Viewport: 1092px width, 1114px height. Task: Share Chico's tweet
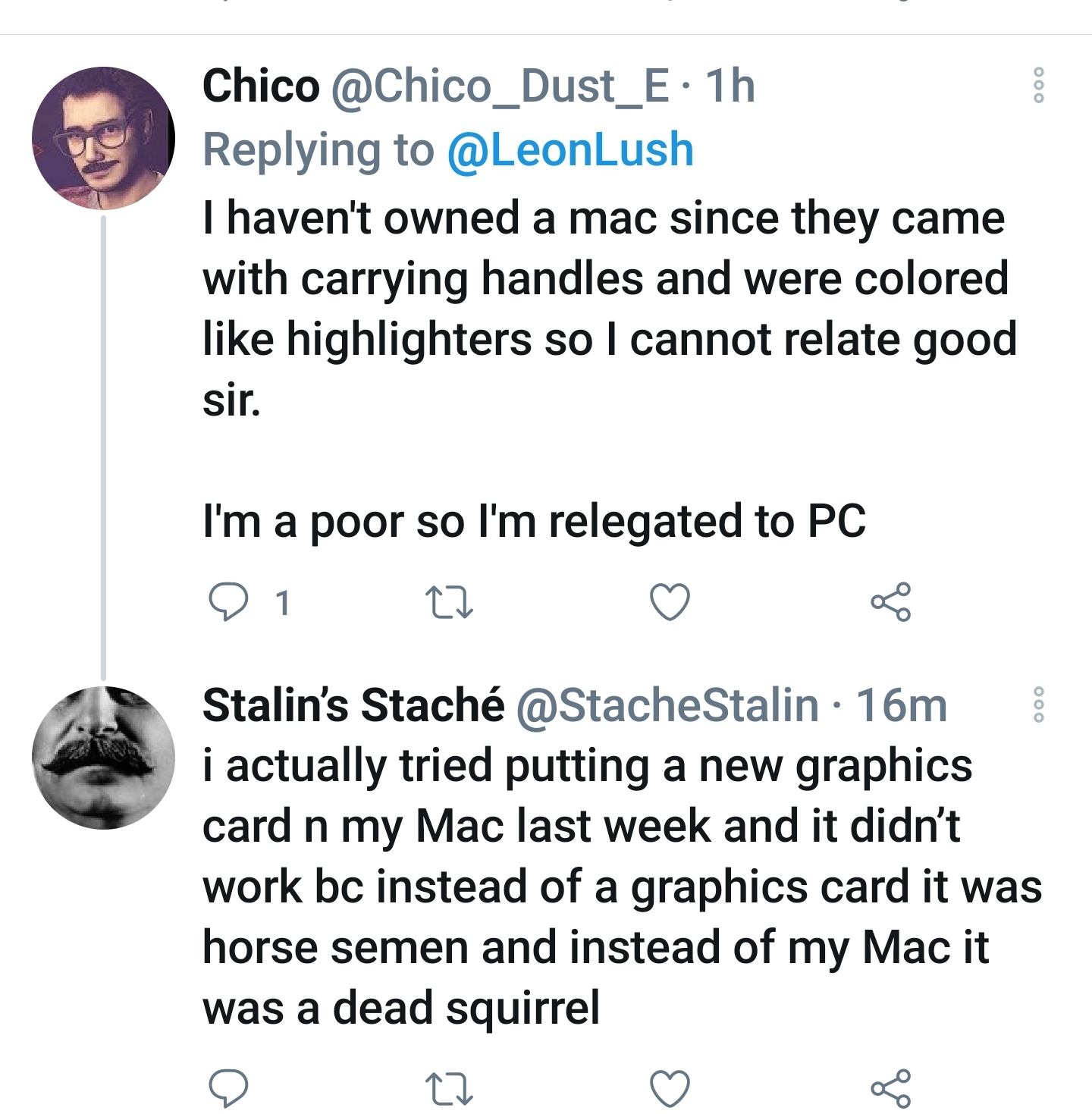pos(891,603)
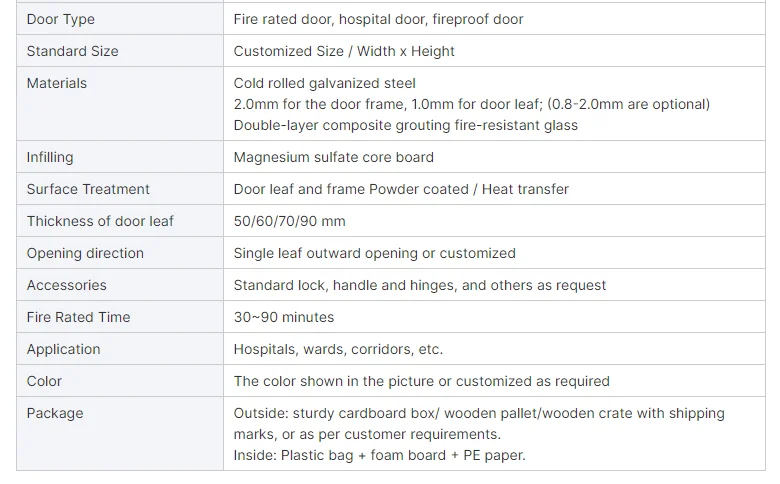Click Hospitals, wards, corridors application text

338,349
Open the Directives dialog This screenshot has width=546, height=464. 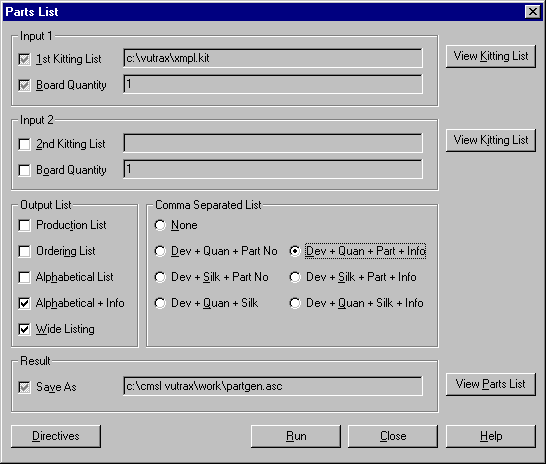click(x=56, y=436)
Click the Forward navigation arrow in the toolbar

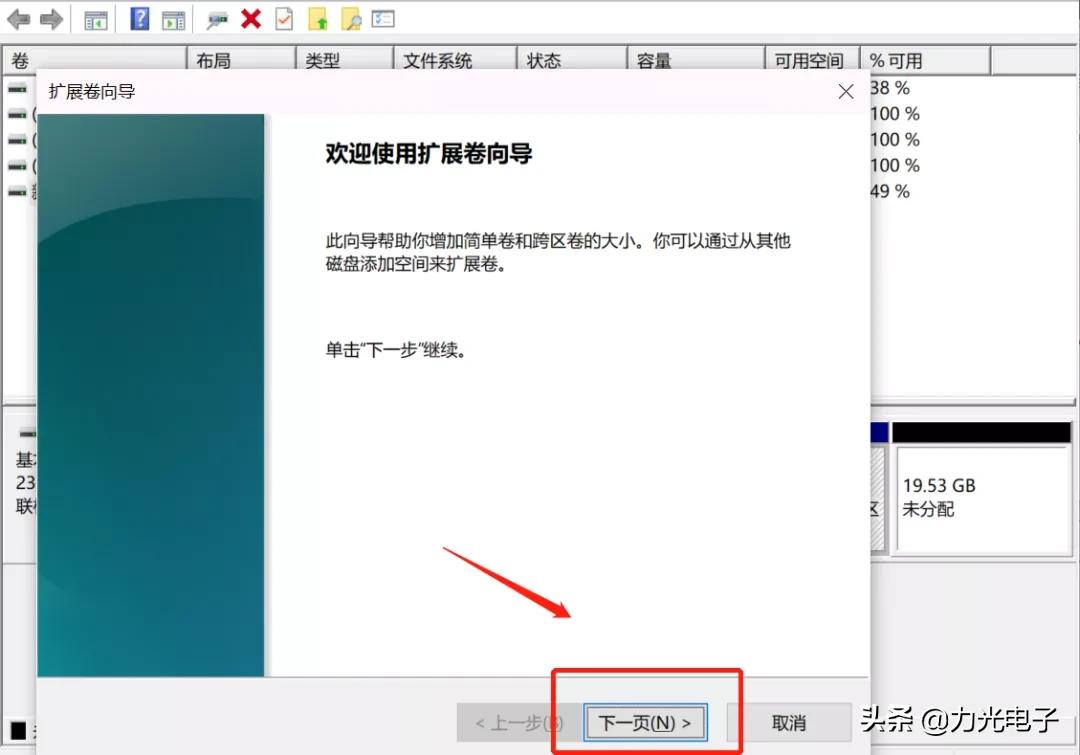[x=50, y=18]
...
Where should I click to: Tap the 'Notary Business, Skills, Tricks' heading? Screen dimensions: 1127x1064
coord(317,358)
---
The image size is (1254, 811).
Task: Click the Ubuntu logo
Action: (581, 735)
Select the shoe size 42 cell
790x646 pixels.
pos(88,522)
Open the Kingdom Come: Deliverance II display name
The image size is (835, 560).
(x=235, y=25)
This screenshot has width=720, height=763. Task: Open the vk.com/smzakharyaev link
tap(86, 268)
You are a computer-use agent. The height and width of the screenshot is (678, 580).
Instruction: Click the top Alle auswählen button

Task requirements
Beginning at the line above with "This screenshot has width=720, height=763." and finishing at the line with "Instruction: Click the", return each line exactly and return nothing else.

Output of the task
This screenshot has width=720, height=763. Task: Open the vk.com/smzakharyaev link
tap(86, 268)
You are a computer-use agent. The height and width of the screenshot is (678, 580).
Instruction: Click the top Alle auswählen button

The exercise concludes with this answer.